• **EXERCISE BRIEF**
Write out the entries again. Match each one exactly.

════════════════

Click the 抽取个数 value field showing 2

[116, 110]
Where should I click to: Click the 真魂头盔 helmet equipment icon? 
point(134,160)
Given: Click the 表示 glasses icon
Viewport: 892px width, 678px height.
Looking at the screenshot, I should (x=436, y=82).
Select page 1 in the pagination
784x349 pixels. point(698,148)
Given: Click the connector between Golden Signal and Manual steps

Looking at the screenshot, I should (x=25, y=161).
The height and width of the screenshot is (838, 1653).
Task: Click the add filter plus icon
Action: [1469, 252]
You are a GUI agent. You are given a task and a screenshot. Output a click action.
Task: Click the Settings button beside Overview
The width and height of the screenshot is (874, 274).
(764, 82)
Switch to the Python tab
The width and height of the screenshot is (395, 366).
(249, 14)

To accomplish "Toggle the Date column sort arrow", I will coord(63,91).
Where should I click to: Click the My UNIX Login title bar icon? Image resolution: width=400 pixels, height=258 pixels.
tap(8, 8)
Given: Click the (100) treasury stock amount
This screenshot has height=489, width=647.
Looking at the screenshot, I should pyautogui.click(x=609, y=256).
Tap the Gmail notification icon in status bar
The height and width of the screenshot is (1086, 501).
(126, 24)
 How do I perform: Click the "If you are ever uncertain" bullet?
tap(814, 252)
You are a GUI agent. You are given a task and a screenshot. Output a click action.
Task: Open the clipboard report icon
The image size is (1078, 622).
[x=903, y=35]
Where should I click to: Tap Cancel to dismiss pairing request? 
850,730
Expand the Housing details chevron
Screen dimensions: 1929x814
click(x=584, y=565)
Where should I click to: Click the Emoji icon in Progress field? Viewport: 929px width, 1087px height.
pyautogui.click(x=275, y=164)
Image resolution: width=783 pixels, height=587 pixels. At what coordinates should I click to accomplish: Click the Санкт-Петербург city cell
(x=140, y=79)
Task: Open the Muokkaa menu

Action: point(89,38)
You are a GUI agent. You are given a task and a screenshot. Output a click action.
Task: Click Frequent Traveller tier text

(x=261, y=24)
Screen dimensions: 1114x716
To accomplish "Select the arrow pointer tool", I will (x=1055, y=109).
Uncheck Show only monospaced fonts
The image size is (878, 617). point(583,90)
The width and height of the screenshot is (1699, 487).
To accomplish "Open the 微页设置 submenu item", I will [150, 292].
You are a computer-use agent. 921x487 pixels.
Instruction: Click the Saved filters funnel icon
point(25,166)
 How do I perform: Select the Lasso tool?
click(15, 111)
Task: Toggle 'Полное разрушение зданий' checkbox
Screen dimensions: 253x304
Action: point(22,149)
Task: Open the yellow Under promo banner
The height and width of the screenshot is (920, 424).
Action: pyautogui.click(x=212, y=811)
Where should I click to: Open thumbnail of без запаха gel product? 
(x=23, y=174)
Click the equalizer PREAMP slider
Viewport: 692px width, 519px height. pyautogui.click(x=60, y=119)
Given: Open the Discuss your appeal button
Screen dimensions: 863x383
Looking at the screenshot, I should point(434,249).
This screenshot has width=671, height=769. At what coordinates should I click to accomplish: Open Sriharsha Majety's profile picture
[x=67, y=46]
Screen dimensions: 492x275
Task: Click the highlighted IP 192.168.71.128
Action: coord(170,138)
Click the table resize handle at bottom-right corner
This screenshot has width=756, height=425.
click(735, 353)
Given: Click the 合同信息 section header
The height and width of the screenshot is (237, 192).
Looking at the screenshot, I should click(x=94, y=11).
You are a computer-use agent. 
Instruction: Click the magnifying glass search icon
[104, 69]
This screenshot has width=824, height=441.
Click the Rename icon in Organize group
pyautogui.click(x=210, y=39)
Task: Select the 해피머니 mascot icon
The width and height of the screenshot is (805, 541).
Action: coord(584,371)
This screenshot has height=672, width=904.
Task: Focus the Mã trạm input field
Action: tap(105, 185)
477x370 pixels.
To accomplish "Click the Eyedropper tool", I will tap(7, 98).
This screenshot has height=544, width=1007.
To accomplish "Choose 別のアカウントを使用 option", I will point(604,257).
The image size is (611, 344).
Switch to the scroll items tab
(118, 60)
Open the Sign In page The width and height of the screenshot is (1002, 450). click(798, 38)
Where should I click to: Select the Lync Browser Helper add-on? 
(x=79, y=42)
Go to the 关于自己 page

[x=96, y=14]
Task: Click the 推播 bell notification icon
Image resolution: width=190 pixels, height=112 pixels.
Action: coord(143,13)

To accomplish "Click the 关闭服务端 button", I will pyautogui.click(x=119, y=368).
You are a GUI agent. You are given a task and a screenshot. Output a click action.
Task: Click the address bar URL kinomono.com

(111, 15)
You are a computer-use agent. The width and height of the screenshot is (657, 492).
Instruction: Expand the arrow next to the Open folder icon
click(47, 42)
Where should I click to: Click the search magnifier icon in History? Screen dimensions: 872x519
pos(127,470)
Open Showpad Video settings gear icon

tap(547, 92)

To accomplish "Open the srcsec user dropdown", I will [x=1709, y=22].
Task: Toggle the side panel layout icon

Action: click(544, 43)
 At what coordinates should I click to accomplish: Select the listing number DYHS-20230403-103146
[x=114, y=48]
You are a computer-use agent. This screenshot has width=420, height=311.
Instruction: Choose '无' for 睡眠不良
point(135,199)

════════════════

• **WRITTEN REPLY**
Click the 抽取个数 value field showing 2

[116, 110]
Where should I click to: Click the 真魂头盔 helmet equipment icon? 
point(134,160)
Given: Click the 表示 glasses icon
Viewport: 892px width, 678px height.
Looking at the screenshot, I should (x=436, y=82).
Select page 1 in the pagination
784x349 pixels. point(698,148)
Given: Click the connector between Golden Signal and Manual steps

Looking at the screenshot, I should (x=25, y=161).
The height and width of the screenshot is (838, 1653).
Task: Click the add filter plus icon
Action: [1469, 252]
You are a GUI agent. You are given a task and a screenshot. Output a click action.
Task: Click the Settings button beside Overview
The width and height of the screenshot is (874, 274).
(764, 82)
Switch to the Python tab
The width and height of the screenshot is (395, 366).
(249, 14)

To accomplish "Toggle the Date column sort arrow", I will coord(63,91).
Where should I click to: Click the My UNIX Login title bar icon? Image resolution: width=400 pixels, height=258 pixels.
tap(8, 8)
Given: Click the (100) treasury stock amount
This screenshot has height=489, width=647.
Looking at the screenshot, I should pyautogui.click(x=609, y=256).
Tap the Gmail notification icon in status bar
The height and width of the screenshot is (1086, 501).
(126, 24)
 How do I perform: Click the "If you are ever uncertain" bullet?
tap(814, 252)
You are a GUI agent. You are given a task and a screenshot. Output a click action.
Task: Open the clipboard report icon
The image size is (1078, 622).
[x=903, y=35]
Where should I click to: Tap Cancel to dismiss pairing request? 
850,730
Expand the Housing details chevron
Screen dimensions: 1929x814
click(x=584, y=565)
Where should I click to: Click the Emoji icon in Progress field? Viewport: 929px width, 1087px height.
pyautogui.click(x=275, y=164)
Image resolution: width=783 pixels, height=587 pixels. At what coordinates should I click to accomplish: Click the Санкт-Петербург city cell
(x=140, y=79)
Task: Open the Muokkaa menu

Action: point(89,38)
You are a GUI agent. You are given a task and a screenshot. Output a click action.
Task: Click Frequent Traveller tier text

(x=261, y=24)
Screen dimensions: 1114x716
To accomplish "Select the arrow pointer tool", I will (x=1055, y=109).
Uncheck Show only monospaced fonts
The image size is (878, 617). point(583,90)
The width and height of the screenshot is (1699, 487).
To accomplish "Open the 微页设置 submenu item", I will [150, 292].
You are a computer-use agent. 921x487 pixels.
Instruction: Click the Saved filters funnel icon
point(25,166)
 How do I perform: Select the Lasso tool?
click(15, 111)
Task: Toggle 'Полное разрушение зданий' checkbox
Screen dimensions: 253x304
Action: point(22,149)
Task: Open the yellow Under promo banner
The height and width of the screenshot is (920, 424).
Action: pyautogui.click(x=212, y=811)
Where should I click to: Open thumbnail of без запаха gel product? 
(x=23, y=174)
Click the equalizer PREAMP slider
Viewport: 692px width, 519px height. pyautogui.click(x=60, y=119)
Given: Open the Discuss your appeal button
Screen dimensions: 863x383
Looking at the screenshot, I should point(434,249).
This screenshot has width=671, height=769. At what coordinates should I click to accomplish: Open Sriharsha Majety's profile picture
[x=67, y=46]
Screen dimensions: 492x275
Task: Click the highlighted IP 192.168.71.128
Action: coord(170,138)
Click the table resize handle at bottom-right corner
This screenshot has width=756, height=425.
click(735, 353)
Given: Click the 合同信息 section header
The height and width of the screenshot is (237, 192).
Looking at the screenshot, I should click(x=94, y=11).
You are a computer-use agent. 
Instruction: Click the magnifying glass search icon
[104, 69]
This screenshot has width=824, height=441.
Click the Rename icon in Organize group
pyautogui.click(x=210, y=39)
Task: Select the 해피머니 mascot icon
The width and height of the screenshot is (805, 541).
Action: coord(584,371)
This screenshot has height=672, width=904.
Task: Focus the Mã trạm input field
Action: tap(105, 185)
477x370 pixels.
To accomplish "Click the Eyedropper tool", I will tap(7, 98).
This screenshot has height=544, width=1007.
To accomplish "Choose 別のアカウントを使用 option", I will point(604,257).
The image size is (611, 344).
Switch to the scroll items tab
(118, 60)
Open the Sign In page The width and height of the screenshot is (1002, 450). click(798, 38)
Where should I click to: Select the Lync Browser Helper add-on? 
(x=79, y=42)
Go to the 关于自己 page

[x=96, y=14]
Task: Click the 推播 bell notification icon
Image resolution: width=190 pixels, height=112 pixels.
Action: coord(143,13)

To accomplish "Click the 关闭服务端 button", I will pyautogui.click(x=119, y=368).
You are a GUI agent. You are given a task and a screenshot. Output a click action.
Task: Click the address bar URL kinomono.com

(111, 15)
You are a computer-use agent. The width and height of the screenshot is (657, 492).
Instruction: Expand the arrow next to the Open folder icon
click(47, 42)
Where should I click to: Click the search magnifier icon in History? Screen dimensions: 872x519
pos(127,470)
Open Showpad Video settings gear icon

tap(547, 92)

To accomplish "Open the srcsec user dropdown", I will [x=1709, y=22].
Task: Toggle the side panel layout icon

Action: click(544, 43)
 At what coordinates should I click to accomplish: Select the listing number DYHS-20230403-103146
[x=114, y=48]
You are a computer-use agent. This screenshot has width=420, height=311.
Instruction: Choose '无' for 睡眠不良
point(135,199)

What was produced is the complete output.